Showing posts with label food. Show all posts
Showing posts with label food. Show all posts

Wednesday, December 23, 2009

Julie & Julia: Grade B

B
Julie & Julia (2009)

Meryl Streep, Amy Adams, Stanley Tucci, Chris Messina; Co-writer and director Nora Ephron.

Streep is Julia Child, the famous cookbook author and prominent television chef over several decades. In postwar Paris she is drifting without purpose to be with her diplomatic attaché husband (Tucci). She takes the Cordon Bleu course, and after many years of effort manages to get her book published, the iconic Mastering the Art of French Cooking. The television show hardly features in the movie.

This is not a very interesting story but Meryl Streep is mesmerizing. Her impersonation of Child is perfect, not just the falsetto voice, but the gait, gestures, attitudes, diction: all perfect.
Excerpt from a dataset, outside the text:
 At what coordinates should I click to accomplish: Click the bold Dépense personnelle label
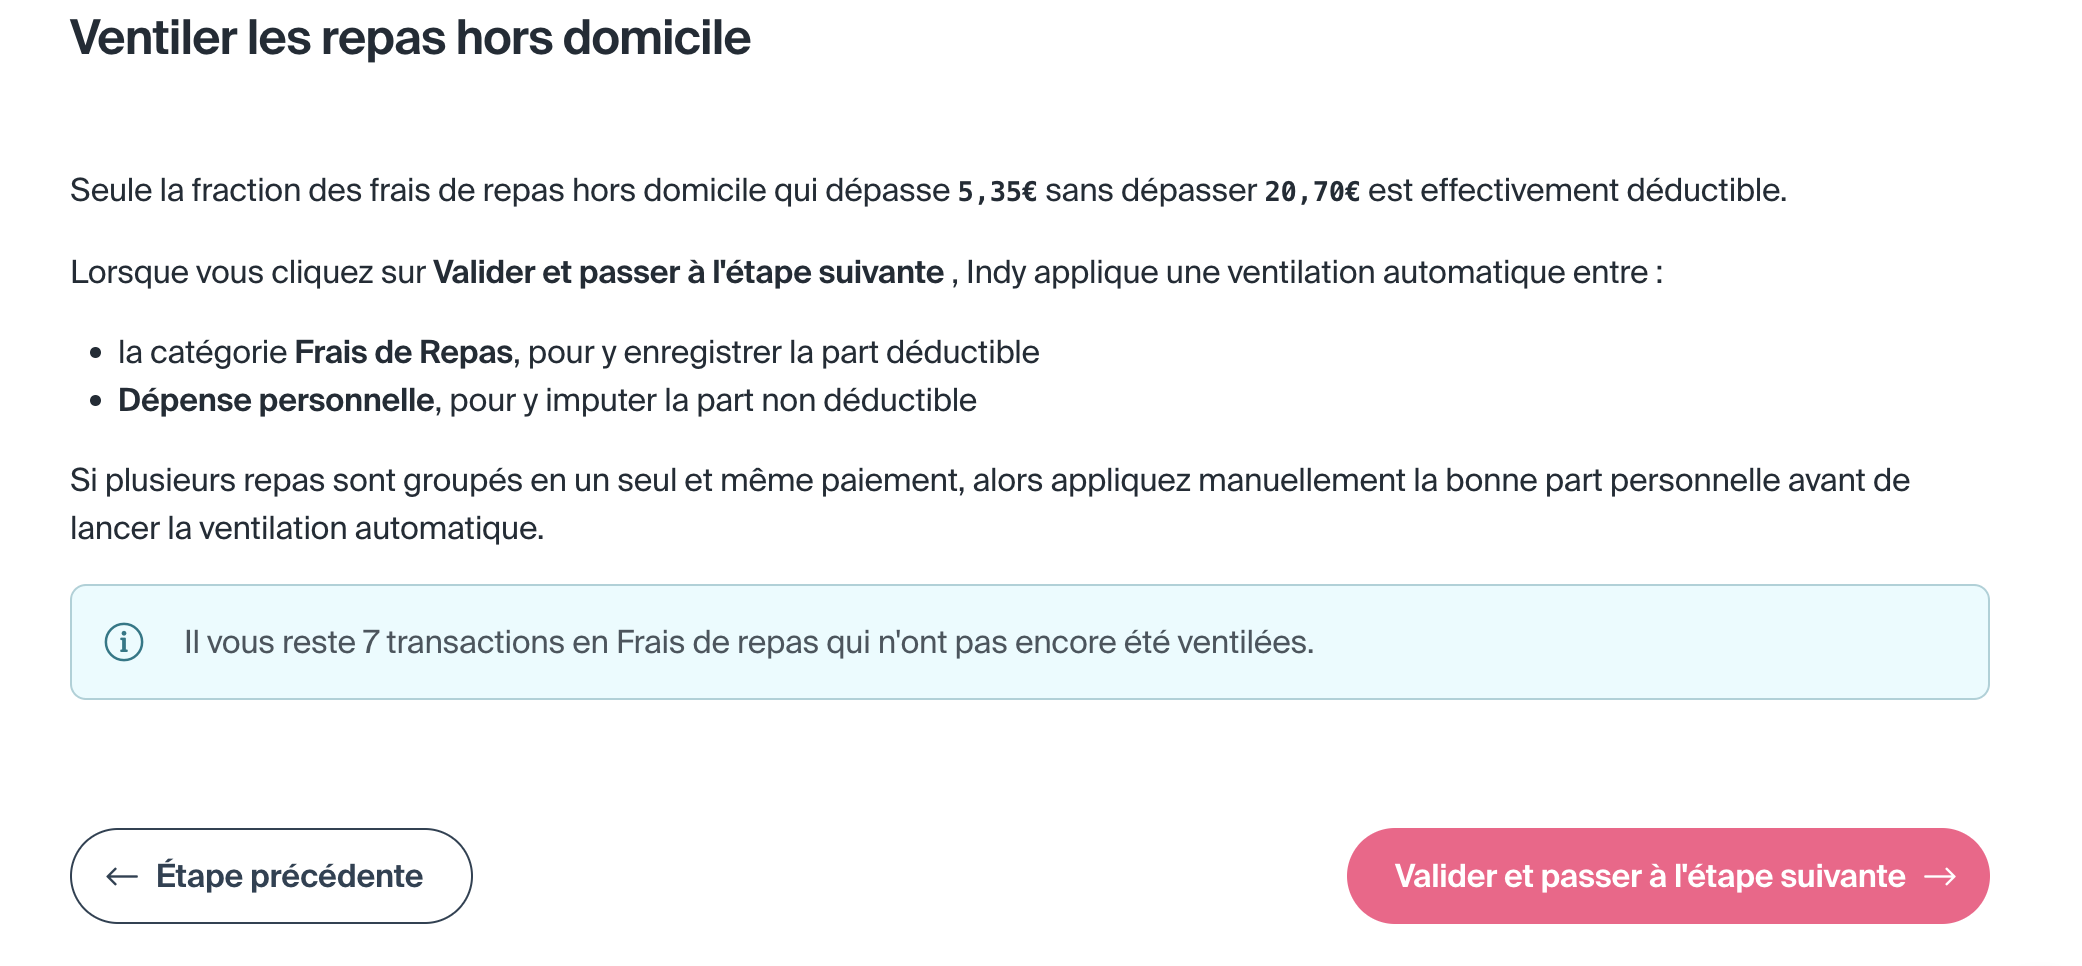click(x=276, y=400)

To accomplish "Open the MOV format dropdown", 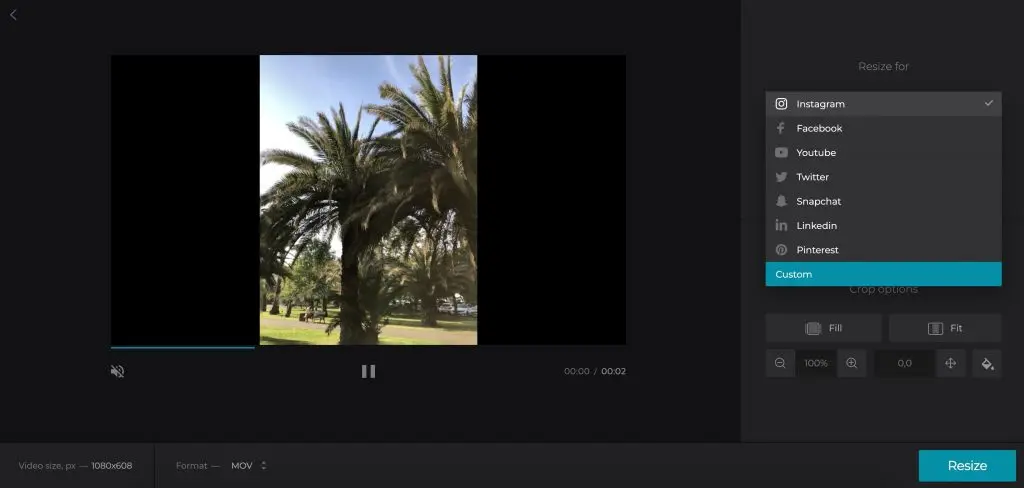I will pos(249,466).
Channeling counts as acting, and even if you don’t know Julia Child, you would find the character interesting and its expression masterful. However, as a biography, there isn’t much content there. It’s all about the acting.
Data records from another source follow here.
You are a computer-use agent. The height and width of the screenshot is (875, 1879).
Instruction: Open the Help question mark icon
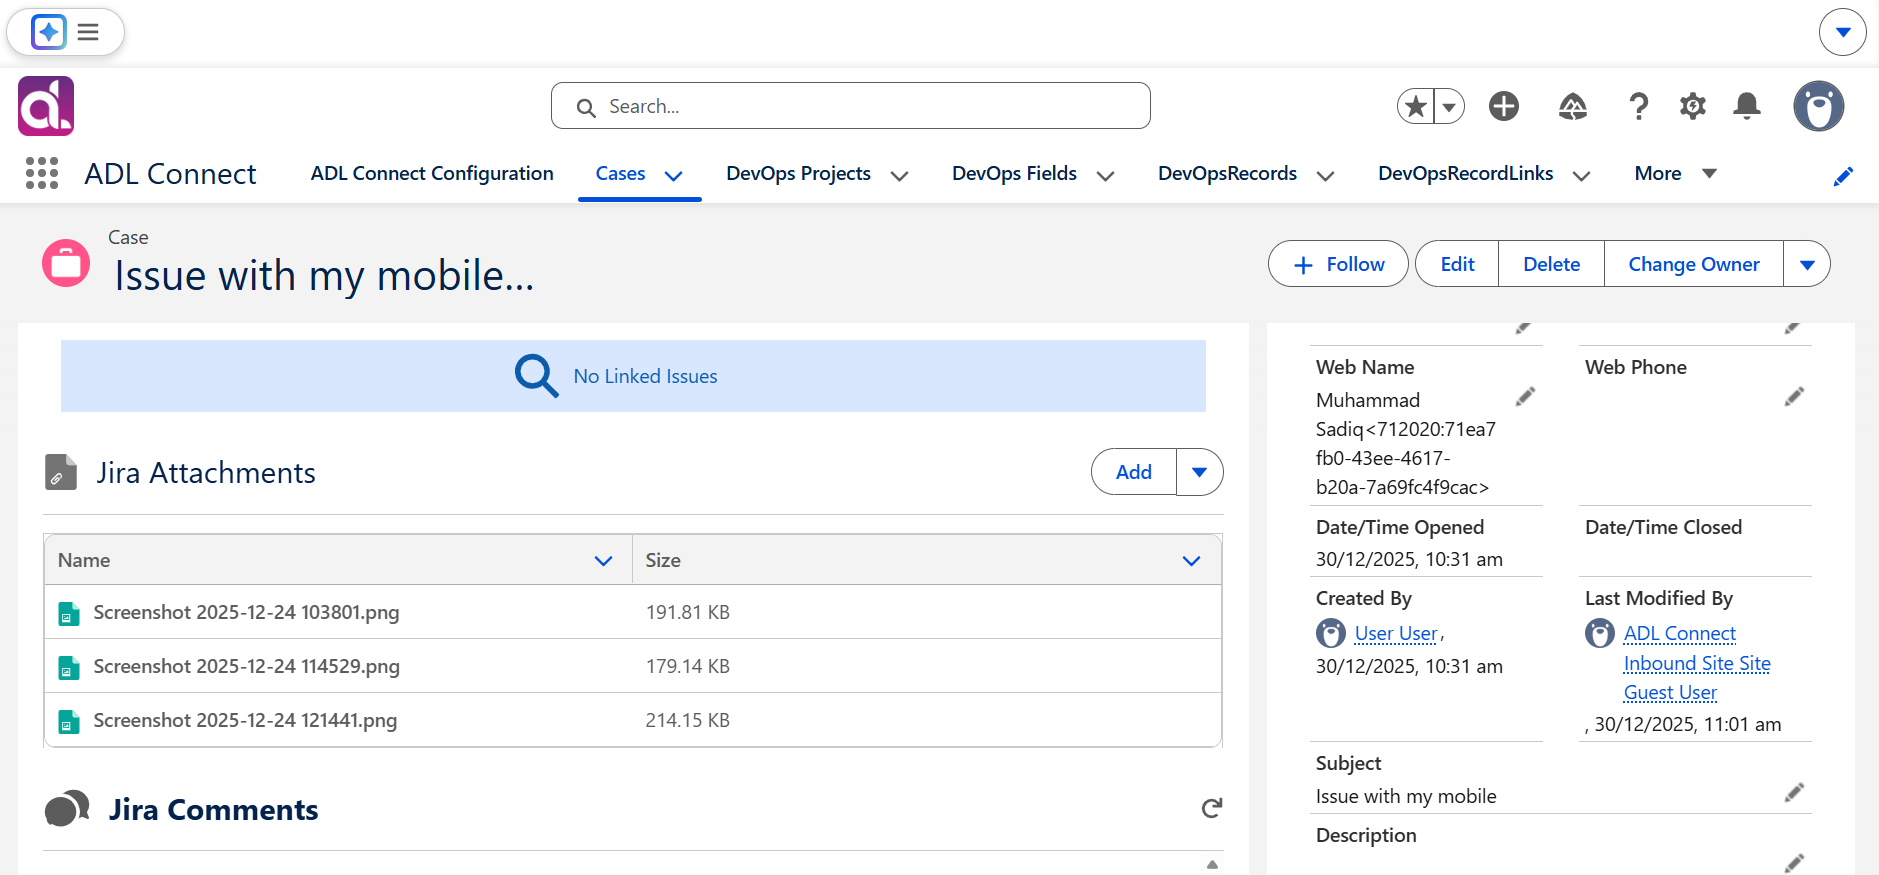click(x=1638, y=106)
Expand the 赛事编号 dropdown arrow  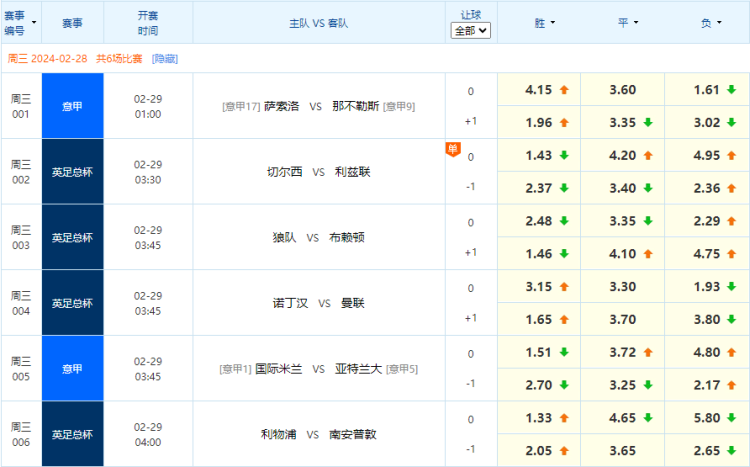coord(34,22)
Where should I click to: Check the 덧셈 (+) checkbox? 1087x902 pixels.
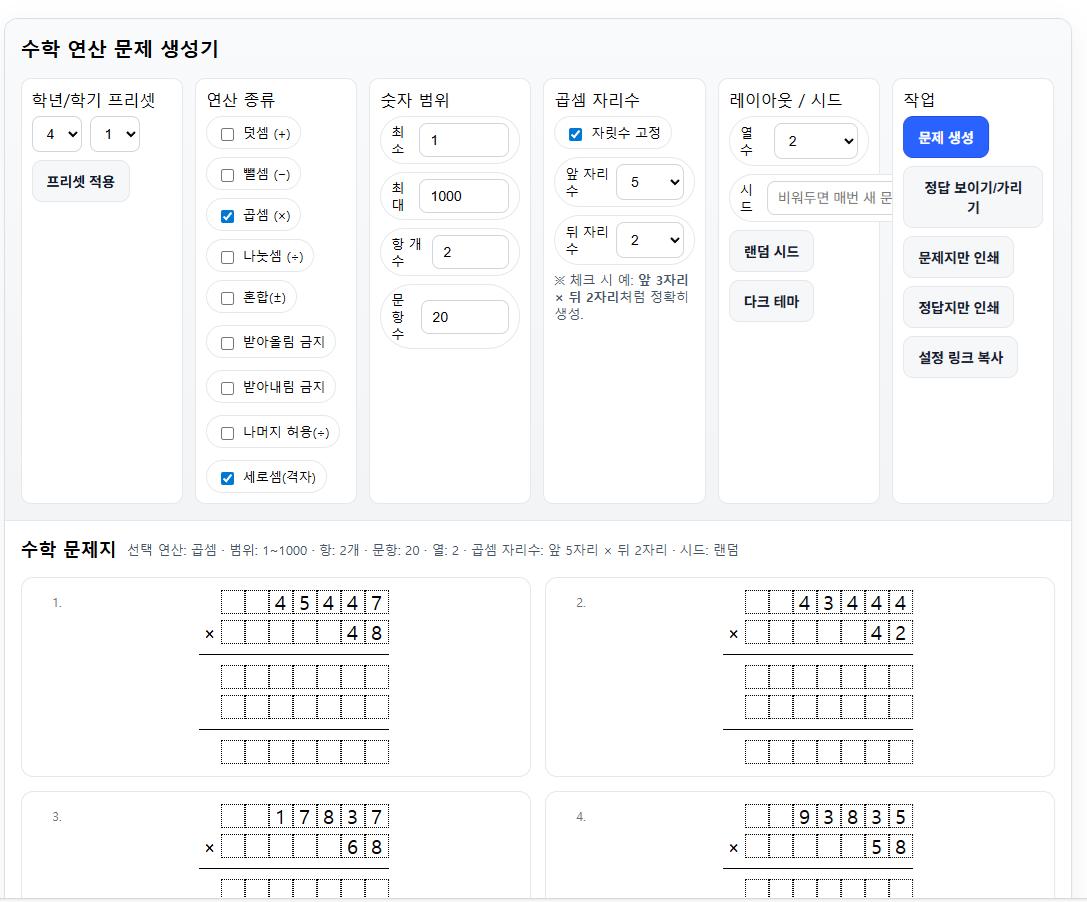pos(227,135)
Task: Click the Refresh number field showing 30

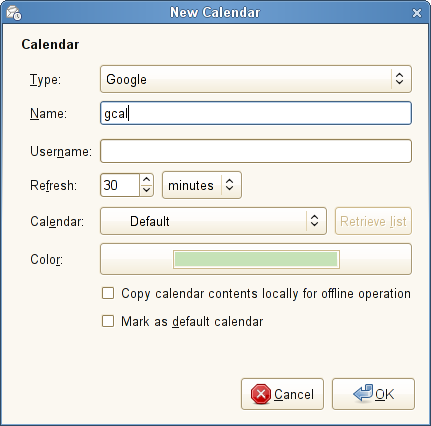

Meanwhile, Adams is Julie Powell, a depressed young cubicle worker in modern New York, living in a flat over a pizza place in Queens. Like Child’s character in Paris of 60 years ago, she takes up cooking just for something to do, and she decides, for no obvious reason, to cook every recipe in Child’s book within a year, and blog about that experience. She does that, with predictable tribulations. The scene of putting live lobsters into boiling water is unashamedly lifted right from Annie Hall, and most of the other cooking, serving, and eating scenes are equally unimaginative. This character is not very interesting and neither is her story. However, Amy Adams is brilliant, even within this restricted role. As with Streep, even though you don’t care about her character, you do care about her superb acting.
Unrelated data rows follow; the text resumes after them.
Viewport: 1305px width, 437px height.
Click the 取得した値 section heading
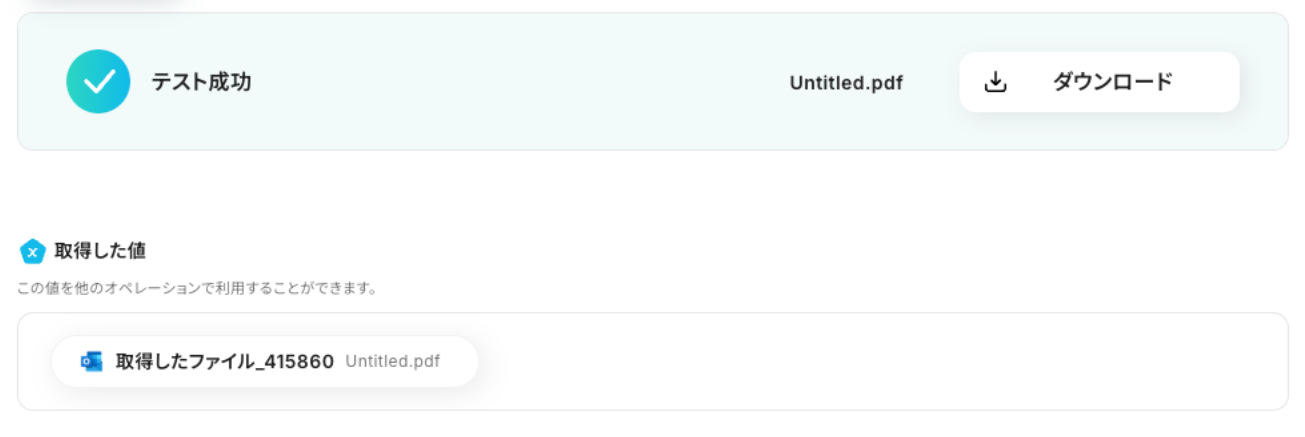[x=101, y=251]
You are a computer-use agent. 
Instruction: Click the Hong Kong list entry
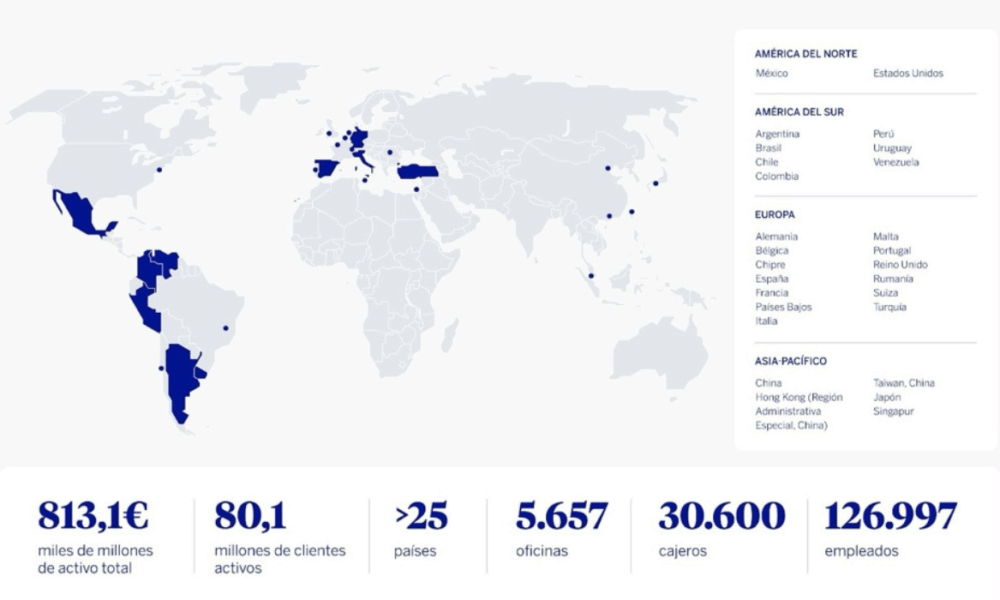799,397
So those two stories alternate in time slices and that’s it. Julia and Julie never meet, but they both accomplish their goals. As a piece of storytelling, you are left with the thought, “Who cares?” But the acting by the principals makes the film worthwhile. The cinematography is also above average – extremely sensual pictures of food. The movie will make you hungry for sure. The directing is expert but pointed at sentimentality over psychological or narrative substance, which for my taste, is a defect.

Monday, October 19, 2009

The Future of Food (2004): Grade C

C
The Future of Food (2004)
Writer-Director Deborah Koons.

This obviously heartfelt documentary shows how large agricultural companies like Monsanto are force-feeding unlabelled, genetically modified food down our throats. They create special seeds through genetic engineering, patent them, then sue the socks off of any farmer who has any crops with their genetic signature, no matter if those seeds came onto the farm in the wind or by bird droppings. The agribusinesses own the farmer’s crops and it is against the law for the farmers to re-plant their own seeds once their fields are contaminated with GMO seeds. The film also documents government collusion in this takeover of American farming by giant seed and chemical companies, by stacking executive agencies like the EPA and the judiciary with “business-friendly” leaders. This sad story is well-told, but it is not a new story. Shows like this have been on TV for a long time (PBS at least). There is little or no new information here. The film is well-photographed, with good production values, but like a PBS-NOVA presentation, which it emulates, the material quickly becomes repetitive and boring. A feeble call to action is presented at the end: eat organic and buy local. Would that help? Maybe if you are rich. Organic produce usually costs at least double and often is of inferior quality. Maybe it is worth it though, to prevent Monsanto from taking over the world. But this documentary never does gen up a really rallying cry. It is strictly an “ain’t it awful?” presentation. Yeah, it’s awful, tragically awful, but Americans don’t seem to care. Maybe more call to action would have leavened the heavy fact-based presentation to better effect.